Work instructions:
Reproduce the listing exactly, keeping every word as it is.

Supplied data:
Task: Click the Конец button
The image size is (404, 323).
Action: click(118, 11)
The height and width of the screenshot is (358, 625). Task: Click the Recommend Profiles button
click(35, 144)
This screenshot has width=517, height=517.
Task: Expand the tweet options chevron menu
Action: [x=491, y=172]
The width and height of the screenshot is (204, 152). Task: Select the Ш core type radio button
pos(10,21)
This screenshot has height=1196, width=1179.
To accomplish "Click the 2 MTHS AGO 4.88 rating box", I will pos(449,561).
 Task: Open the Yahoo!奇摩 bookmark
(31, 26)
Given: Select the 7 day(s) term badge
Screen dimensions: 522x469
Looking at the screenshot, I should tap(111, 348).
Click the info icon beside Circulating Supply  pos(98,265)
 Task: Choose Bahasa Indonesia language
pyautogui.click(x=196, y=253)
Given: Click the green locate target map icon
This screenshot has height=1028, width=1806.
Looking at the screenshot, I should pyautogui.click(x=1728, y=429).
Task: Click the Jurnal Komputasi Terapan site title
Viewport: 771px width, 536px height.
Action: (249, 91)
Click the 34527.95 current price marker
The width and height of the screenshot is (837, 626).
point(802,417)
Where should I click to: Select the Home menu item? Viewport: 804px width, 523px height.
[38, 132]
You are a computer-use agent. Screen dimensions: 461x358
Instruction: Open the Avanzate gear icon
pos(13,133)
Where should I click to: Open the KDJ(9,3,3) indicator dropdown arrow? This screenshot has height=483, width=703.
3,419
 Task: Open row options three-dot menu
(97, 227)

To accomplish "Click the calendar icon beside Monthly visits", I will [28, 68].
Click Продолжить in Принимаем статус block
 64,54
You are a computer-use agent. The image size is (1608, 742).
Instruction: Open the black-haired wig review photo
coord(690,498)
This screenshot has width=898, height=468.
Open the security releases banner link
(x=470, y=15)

Task solution:
Task: Click the Конец button
The image size is (404, 323).
Action: click(118, 11)
The height and width of the screenshot is (358, 625). Task: Click the Recommend Profiles button
click(35, 144)
This screenshot has width=517, height=517.
Task: Expand the tweet options chevron menu
Action: [x=491, y=172]
The width and height of the screenshot is (204, 152). Task: Select the Ш core type radio button
pos(10,21)
This screenshot has height=1196, width=1179.
To accomplish "Click the 2 MTHS AGO 4.88 rating box", I will pos(449,561).
 Task: Open the Yahoo!奇摩 bookmark
(31, 26)
Given: Select the 7 day(s) term badge
Screen dimensions: 522x469
Looking at the screenshot, I should tap(111, 348).
Click the info icon beside Circulating Supply  pos(98,265)
 Task: Choose Bahasa Indonesia language
pyautogui.click(x=196, y=253)
Given: Click the green locate target map icon
This screenshot has height=1028, width=1806.
Looking at the screenshot, I should pyautogui.click(x=1728, y=429).
Task: Click the Jurnal Komputasi Terapan site title
Viewport: 771px width, 536px height.
Action: (249, 91)
Click the 34527.95 current price marker
The width and height of the screenshot is (837, 626).
point(802,417)
Where should I click to: Select the Home menu item? Viewport: 804px width, 523px height.
[38, 132]
You are a computer-use agent. Screen dimensions: 461x358
Instruction: Open the Avanzate gear icon
pos(13,133)
Where should I click to: Open the KDJ(9,3,3) indicator dropdown arrow? This screenshot has height=483, width=703.
3,419
 Task: Open row options three-dot menu
(97, 227)

To accomplish "Click the calendar icon beside Monthly visits", I will [28, 68].
Click Продолжить in Принимаем статус block
 64,54
You are a computer-use agent. The image size is (1608, 742).
Instruction: Open the black-haired wig review photo
coord(690,498)
This screenshot has width=898, height=468.
Open the security releases banner link
(x=470, y=15)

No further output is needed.